LES LUNETTES D’OR et autres histoires de Ferrare

Giorgio BASSANI

1955-1958

Gallimard, 1962 (traduit de l’italien par Michel Arnaud)

 

 

 

 

 

L’Italie des années 1930 et 1940 (avec quelques incursions dans les années antérieures et dans les années 1950). Et, plus précisément, Ferrare, ville du nord, entre Bologne et Padoue. Dans ces nouvelles, Giorgio Bassani, auteur du Jardin des Finzi-Contini en 1962, met en place les figures de sa « comédie humaine » entre les murs de Ferrare. De Les dernières années de Clelia Trotti (1955) à Les lunettes d’or (1958), certaines de ces figures réapparaissent dans plusieurs nouvelles, à des rôles variés, et les Finzi-Contini eux-mêmes sont évoqués dans Les lunettes d’or. C’est véritablement une « petite famille » qui se constitue pour le lecteur à mesure que l’une ou l’autre nouvelle choisit de raconter un aspect de la vie de la cité italienne aux heures troubles du fascisme et de la guerre. Si Les lunettes d’or se déroulent avant la guerre, alors que se profilent les lois antisémites, Une plaque commémorative via Mazzini et Une nuit de 43 racontent l’immédiat après-guerre, lorsque l’on règle les comptes ou que, au contraire, on essaie d’oublier. D’un titre à l’autre, l’univers du romancier prend de l’épaisseur, la géographie de Ferrare devient familière au lecteur, qui se demande avec le narrateur de Les dernières années de Clelia Trotti qui sont ce jeune homme à bicyclette et cette jeune fille qui s’amusent dans les jardins des Remparts et qui paraissent si familiers, étant donné que les autres nouvelles sont pleines de ces jeunes gens à bicyclette qui traversent le paysage, suivent le chemin des Remparts, apparaissent et disparaissent comme nombre de figures de ces textes. Même si l’identité du narrateur change d’une nouvelle à l’autre, chaque texte est l’occasion d’une sorte de promenade dans la ville, où l’on s’arrête ici, puis là, s’enfonçant dans telle partie de la cité, puis telle autre, à la suite de nouveaux personnages.

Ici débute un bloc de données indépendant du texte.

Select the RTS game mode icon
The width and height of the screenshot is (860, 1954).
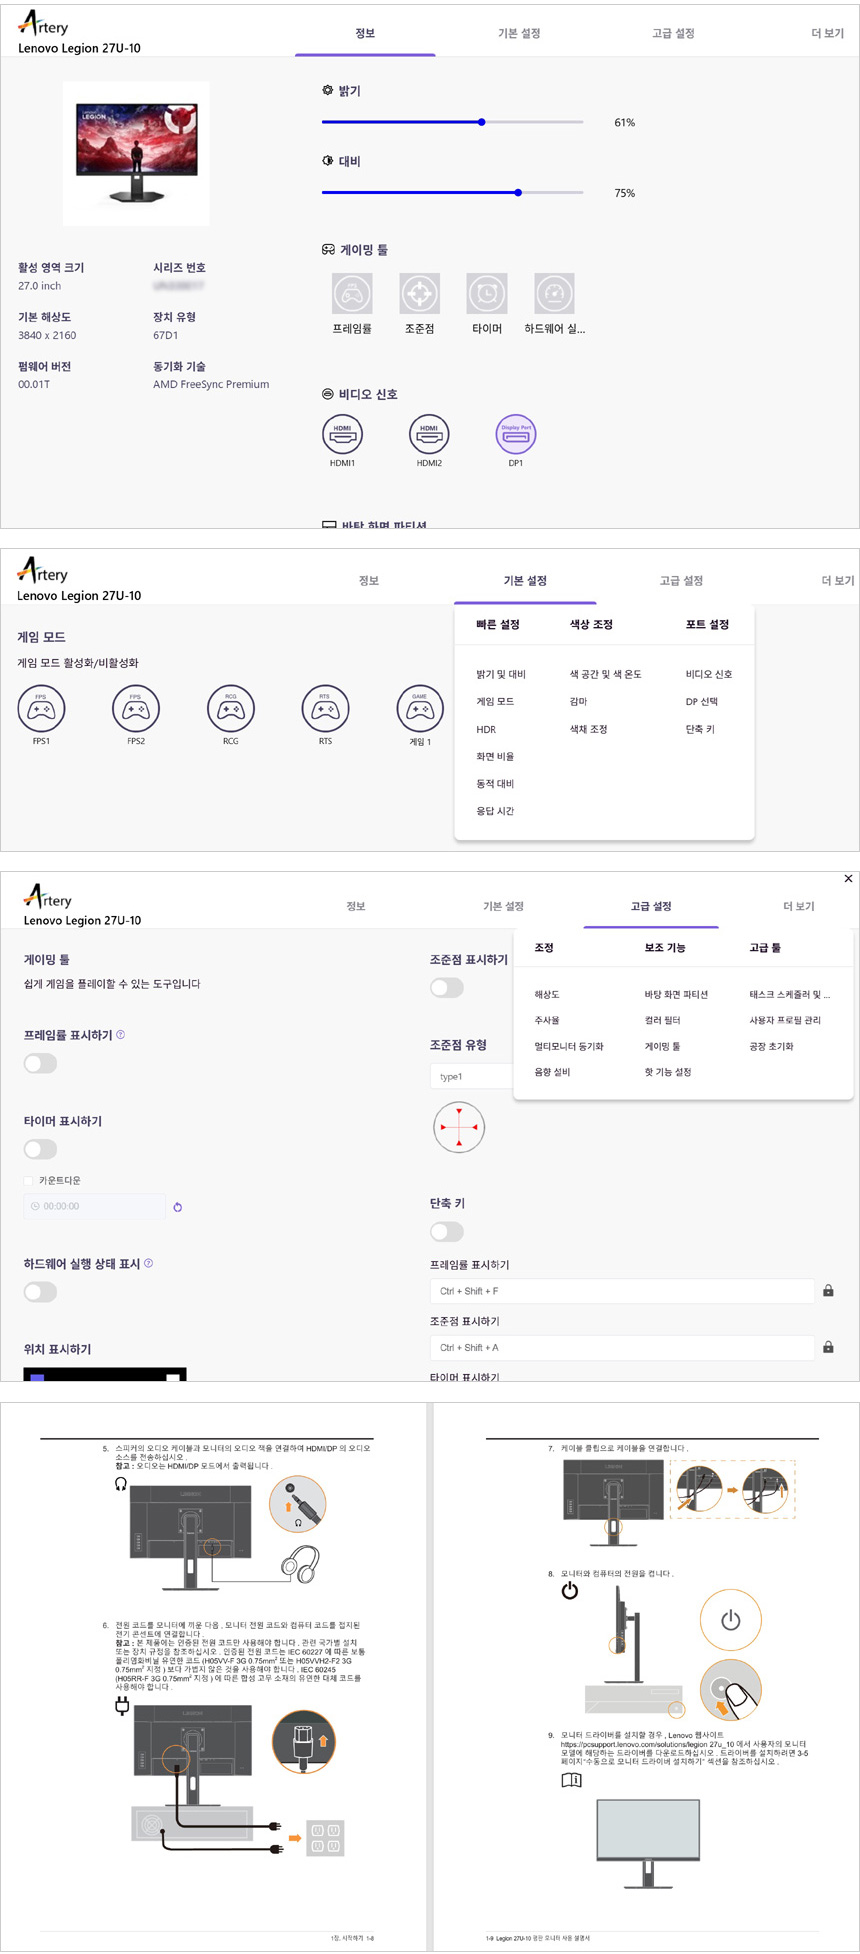(325, 709)
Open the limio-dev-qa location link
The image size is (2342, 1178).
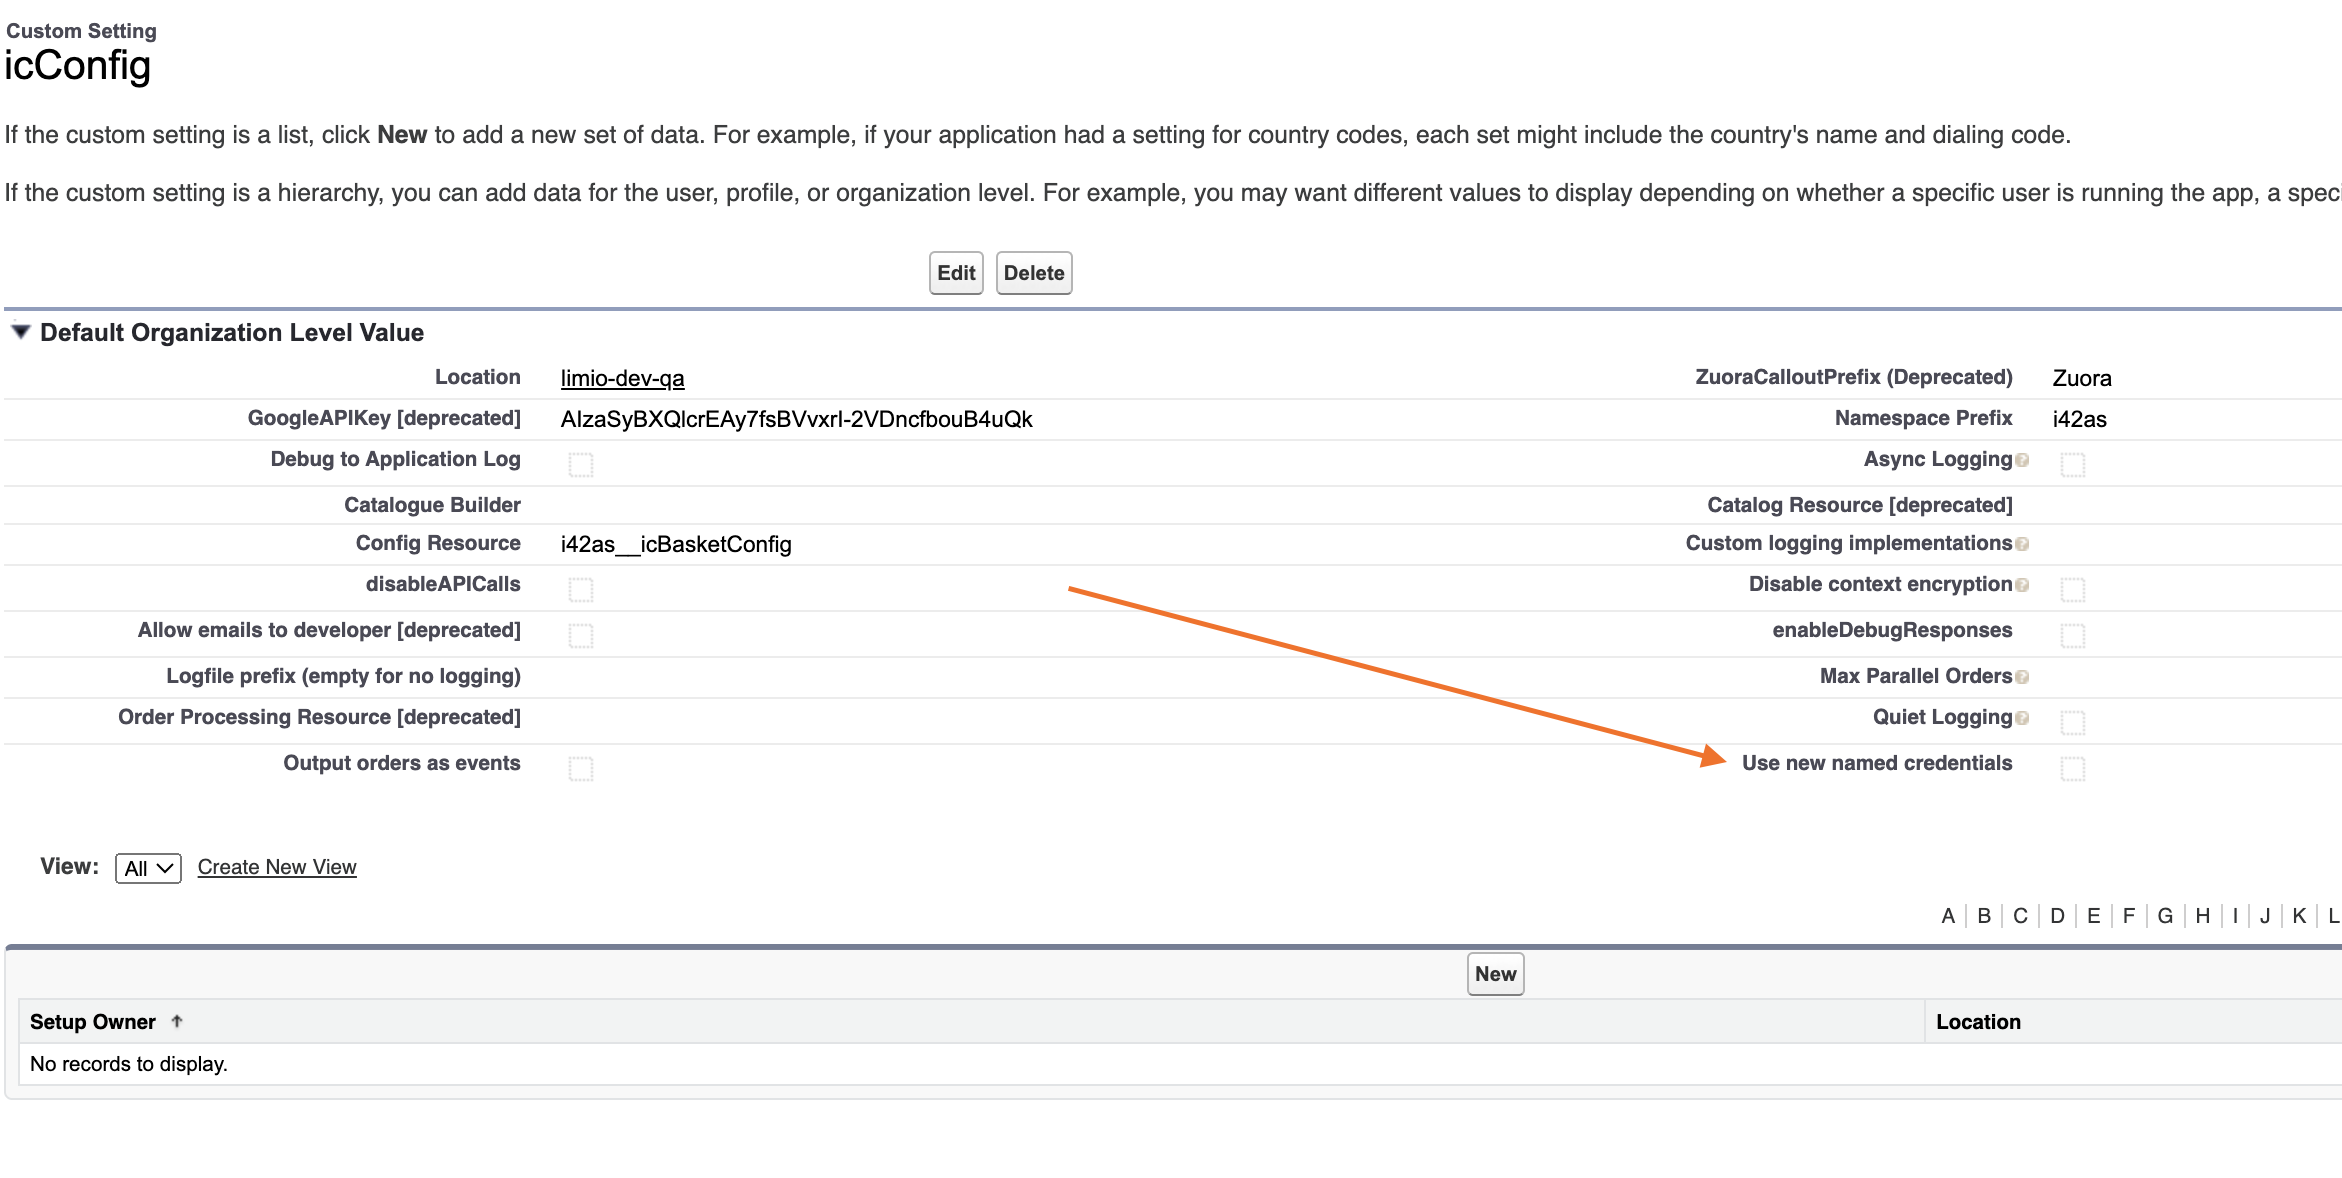(x=622, y=378)
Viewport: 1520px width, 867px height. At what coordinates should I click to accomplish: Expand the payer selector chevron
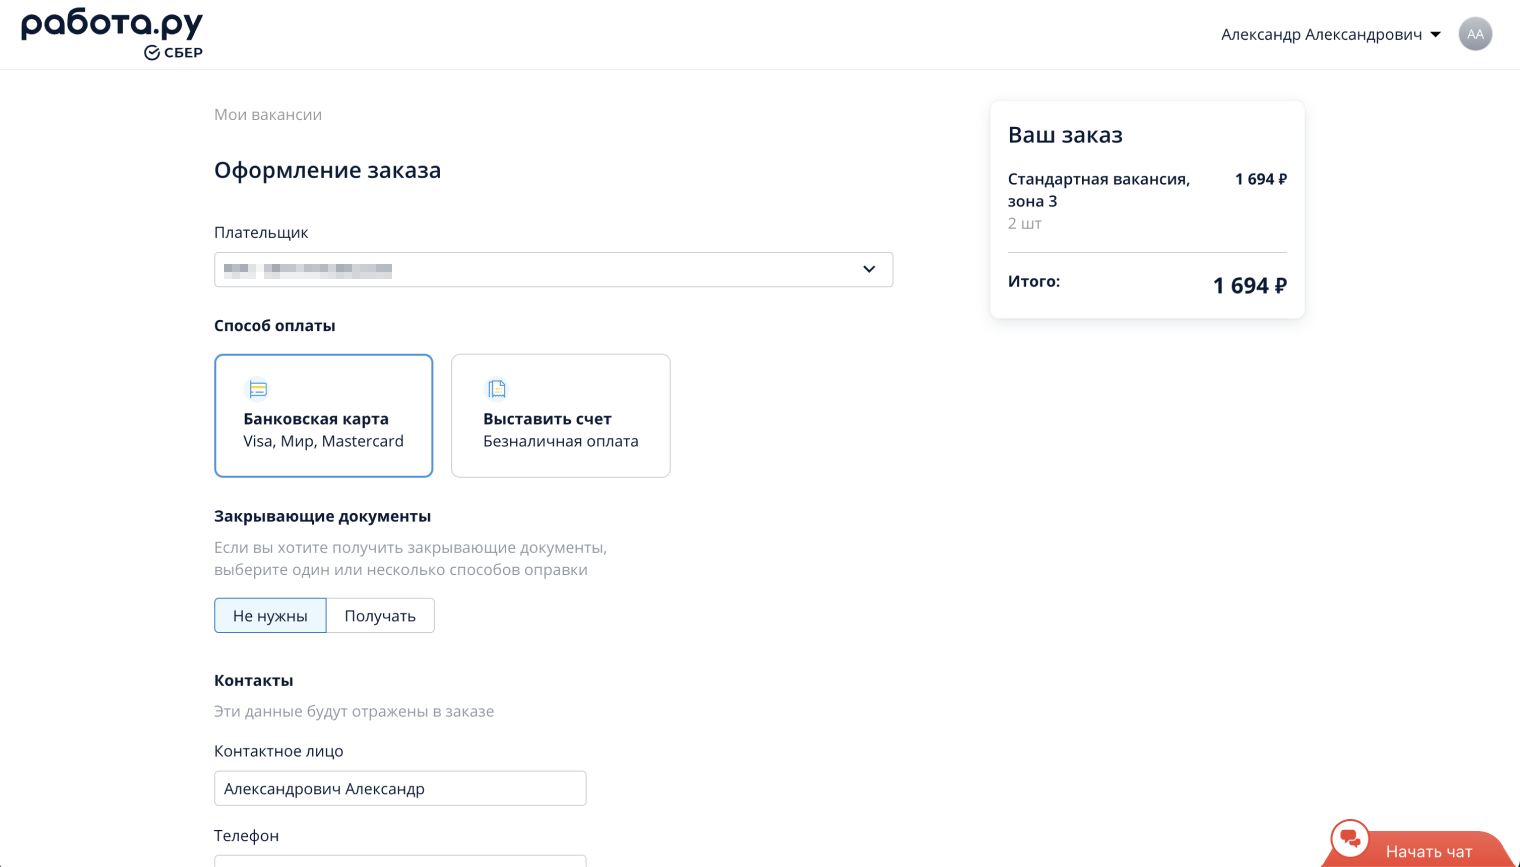click(869, 270)
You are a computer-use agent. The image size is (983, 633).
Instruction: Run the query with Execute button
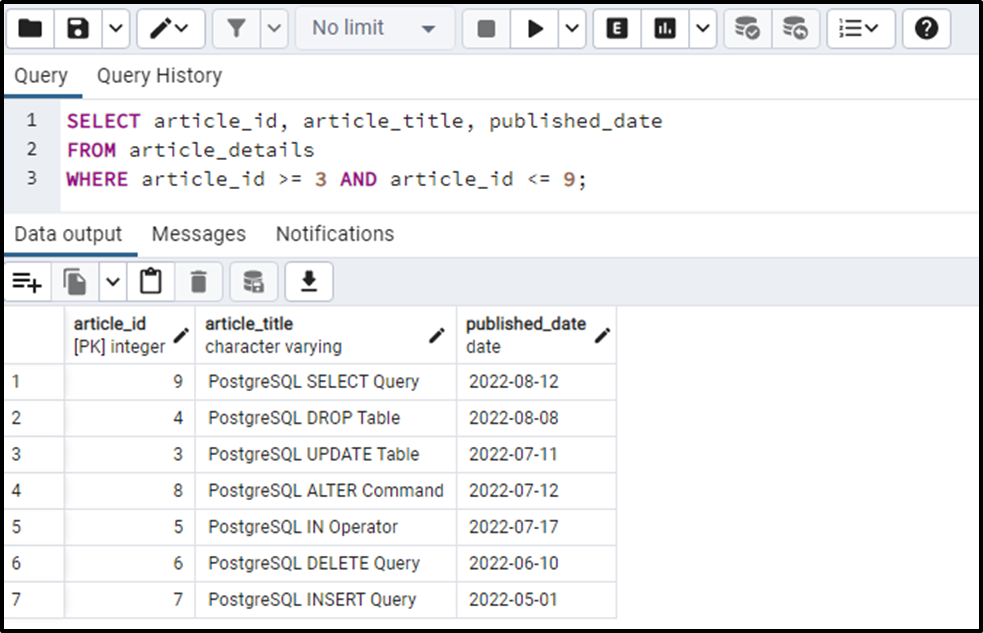point(535,29)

Deux textes courts, Le mur d’enceinte et En exil (huit pages chacun, à peine, dans l’édition Folio), encadrent les six nouvelles d’une soixantaine de pages chacune qui composent le recueil (Les dernières années de Clelia Trotti, écrite dès 1955, a rejoint en 1956 les quatre autres composant le recueil Cinque storie ferraresi : Lida Mantovani, La promenade avant dîner, Une plaque commémorative via Mazzini et Une nuit de 43, tandis qu’en France Les lunettes d’or a complété le recueil, dont il fut le titre principal, sous le titre Les lunettes d’or et autres histoires de Ferrare). Chaque titre met en lumière un personnage ou un événement différent, déroulant plusieurs décennies ou se concentrant au contraire sur un moment précis, la tonalité dominante variant selon le point de vue adopté.

Lida Mantovani baigne dans une atmosphère tranquille et confinée en contant les visites vespérales que fait le relieur Oreste Benetti à la jeune Lida, qui vit chez sa mère, dans une maison modeste, avec l’enfant issu d’une aventure révolue avec un jeune homme de la bourgeoisie locale. L’évocation du premier amour de la toute jeune fille – seize ans alors – alterne avec sa vie résignée chez sa mère, où l’on sent la passion et le désir de révolte réduits au silence, et le lent accueil que fait la jeune femme aux avances discrètes mais résolues du relieur, de vingt ans son aîné, qui s’est mis en tête de l’épouser et revient, patiemment, abreuver la mère et la fille de ses monologues sans relief, lesquels constituent peu à peu la seule musique de leur vie. Si l’idée de ce mariage suscite d’abord un mouvement de rébellion chez la jeune femme, l’habitude et l’absence de perspectives finissent par imposer, de page en page, une union annoncée. Si le point de vue de Benetti est moins exploré que celui de Lida, on sent néanmoins, chez lui aussi, le poids d’une banalité assumée qui dessine, finalement, une certaine image du bonheur conjugal.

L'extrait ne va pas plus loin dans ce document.